YOUR OBJECTIVE: Give back exactly the lines of the data below, starting with the line that has "[Austraße Wohn- und Geschäfts-Zentrum – Teil 3: Der" and going on through the line that has "2017 (271, 1688)".

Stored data
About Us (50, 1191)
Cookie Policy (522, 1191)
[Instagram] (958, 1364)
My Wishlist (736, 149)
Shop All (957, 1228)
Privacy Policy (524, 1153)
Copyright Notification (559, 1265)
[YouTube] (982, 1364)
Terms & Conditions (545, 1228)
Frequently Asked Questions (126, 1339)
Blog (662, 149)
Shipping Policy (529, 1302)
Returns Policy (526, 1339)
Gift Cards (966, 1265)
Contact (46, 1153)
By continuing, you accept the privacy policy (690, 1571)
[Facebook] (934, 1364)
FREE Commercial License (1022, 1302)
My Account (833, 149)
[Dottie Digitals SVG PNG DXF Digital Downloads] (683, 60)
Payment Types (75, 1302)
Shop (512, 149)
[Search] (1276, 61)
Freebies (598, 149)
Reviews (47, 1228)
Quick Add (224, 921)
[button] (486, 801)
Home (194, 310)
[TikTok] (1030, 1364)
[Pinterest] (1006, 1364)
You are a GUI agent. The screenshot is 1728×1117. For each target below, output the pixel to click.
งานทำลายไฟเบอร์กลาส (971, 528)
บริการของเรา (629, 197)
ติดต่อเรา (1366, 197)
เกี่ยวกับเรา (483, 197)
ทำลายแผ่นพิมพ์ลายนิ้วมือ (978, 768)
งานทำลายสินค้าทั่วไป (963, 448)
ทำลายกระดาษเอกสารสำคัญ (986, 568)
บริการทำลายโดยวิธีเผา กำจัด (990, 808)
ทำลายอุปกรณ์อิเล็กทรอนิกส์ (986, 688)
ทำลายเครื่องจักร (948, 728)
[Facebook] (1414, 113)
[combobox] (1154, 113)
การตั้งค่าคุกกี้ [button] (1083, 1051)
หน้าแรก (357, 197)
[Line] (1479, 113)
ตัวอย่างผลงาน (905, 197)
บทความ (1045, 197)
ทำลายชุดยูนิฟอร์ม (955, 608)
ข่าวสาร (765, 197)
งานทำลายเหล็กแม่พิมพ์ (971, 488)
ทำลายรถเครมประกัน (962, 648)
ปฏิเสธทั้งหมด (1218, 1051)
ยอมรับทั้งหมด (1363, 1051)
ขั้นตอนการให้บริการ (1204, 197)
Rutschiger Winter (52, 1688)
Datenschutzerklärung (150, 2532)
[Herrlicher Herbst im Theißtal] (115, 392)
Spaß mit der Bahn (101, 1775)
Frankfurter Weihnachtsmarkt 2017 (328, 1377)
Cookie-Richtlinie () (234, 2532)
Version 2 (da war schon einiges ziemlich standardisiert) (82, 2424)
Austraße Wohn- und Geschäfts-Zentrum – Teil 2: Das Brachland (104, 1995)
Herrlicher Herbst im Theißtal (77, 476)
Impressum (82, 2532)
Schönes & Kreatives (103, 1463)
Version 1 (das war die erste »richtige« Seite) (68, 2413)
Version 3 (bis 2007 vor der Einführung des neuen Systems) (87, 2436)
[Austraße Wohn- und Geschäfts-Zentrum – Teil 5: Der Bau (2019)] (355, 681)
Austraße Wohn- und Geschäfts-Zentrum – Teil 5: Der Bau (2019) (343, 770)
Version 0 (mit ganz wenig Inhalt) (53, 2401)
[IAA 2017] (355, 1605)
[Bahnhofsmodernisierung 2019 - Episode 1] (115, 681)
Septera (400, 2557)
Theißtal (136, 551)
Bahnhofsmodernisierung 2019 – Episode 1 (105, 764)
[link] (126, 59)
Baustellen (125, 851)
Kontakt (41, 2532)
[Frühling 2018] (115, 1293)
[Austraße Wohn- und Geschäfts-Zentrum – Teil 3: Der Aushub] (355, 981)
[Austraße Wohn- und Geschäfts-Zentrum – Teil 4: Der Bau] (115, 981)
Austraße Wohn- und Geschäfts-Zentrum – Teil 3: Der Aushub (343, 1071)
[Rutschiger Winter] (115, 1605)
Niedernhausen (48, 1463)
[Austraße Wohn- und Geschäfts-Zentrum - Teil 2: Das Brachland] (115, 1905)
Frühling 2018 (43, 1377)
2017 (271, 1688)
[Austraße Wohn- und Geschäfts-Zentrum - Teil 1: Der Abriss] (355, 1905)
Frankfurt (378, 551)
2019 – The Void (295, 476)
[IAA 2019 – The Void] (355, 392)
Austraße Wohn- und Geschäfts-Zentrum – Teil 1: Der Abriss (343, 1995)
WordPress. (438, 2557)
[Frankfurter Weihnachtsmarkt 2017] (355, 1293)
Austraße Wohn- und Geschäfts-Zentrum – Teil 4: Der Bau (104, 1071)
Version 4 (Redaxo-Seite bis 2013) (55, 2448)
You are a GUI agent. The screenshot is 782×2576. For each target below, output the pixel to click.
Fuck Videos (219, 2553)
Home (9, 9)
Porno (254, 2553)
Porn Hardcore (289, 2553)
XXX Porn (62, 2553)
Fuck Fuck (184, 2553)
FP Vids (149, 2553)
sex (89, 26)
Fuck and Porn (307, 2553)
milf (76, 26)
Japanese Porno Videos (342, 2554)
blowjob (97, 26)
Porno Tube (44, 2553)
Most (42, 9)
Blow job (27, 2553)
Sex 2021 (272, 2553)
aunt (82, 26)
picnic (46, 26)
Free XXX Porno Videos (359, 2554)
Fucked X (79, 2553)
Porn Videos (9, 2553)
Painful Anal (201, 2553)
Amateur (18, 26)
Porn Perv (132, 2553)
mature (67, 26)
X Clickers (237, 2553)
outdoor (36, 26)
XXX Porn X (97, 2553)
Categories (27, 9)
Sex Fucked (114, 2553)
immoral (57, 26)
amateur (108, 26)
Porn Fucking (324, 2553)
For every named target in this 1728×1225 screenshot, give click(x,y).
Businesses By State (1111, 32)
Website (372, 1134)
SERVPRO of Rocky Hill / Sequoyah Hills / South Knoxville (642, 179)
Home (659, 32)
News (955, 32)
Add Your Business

YOUR SOLUTION:
[Austraße Wohn- und Geschäfts-Zentrum – Teil 3: Der Aushub] (355, 981)
[Austraße Wohn- und Geschäfts-Zentrum – Teil 4: Der Bau] (115, 981)
Austraße Wohn- und Geschäfts-Zentrum – Teil 3: Der Aushub (343, 1071)
[Rutschiger Winter] (115, 1605)
Niedernhausen (48, 1463)
[Austraße Wohn- und Geschäfts-Zentrum - Teil 2: Das Brachland] (115, 1905)
Frühling 2018 (43, 1377)
2017 (271, 1688)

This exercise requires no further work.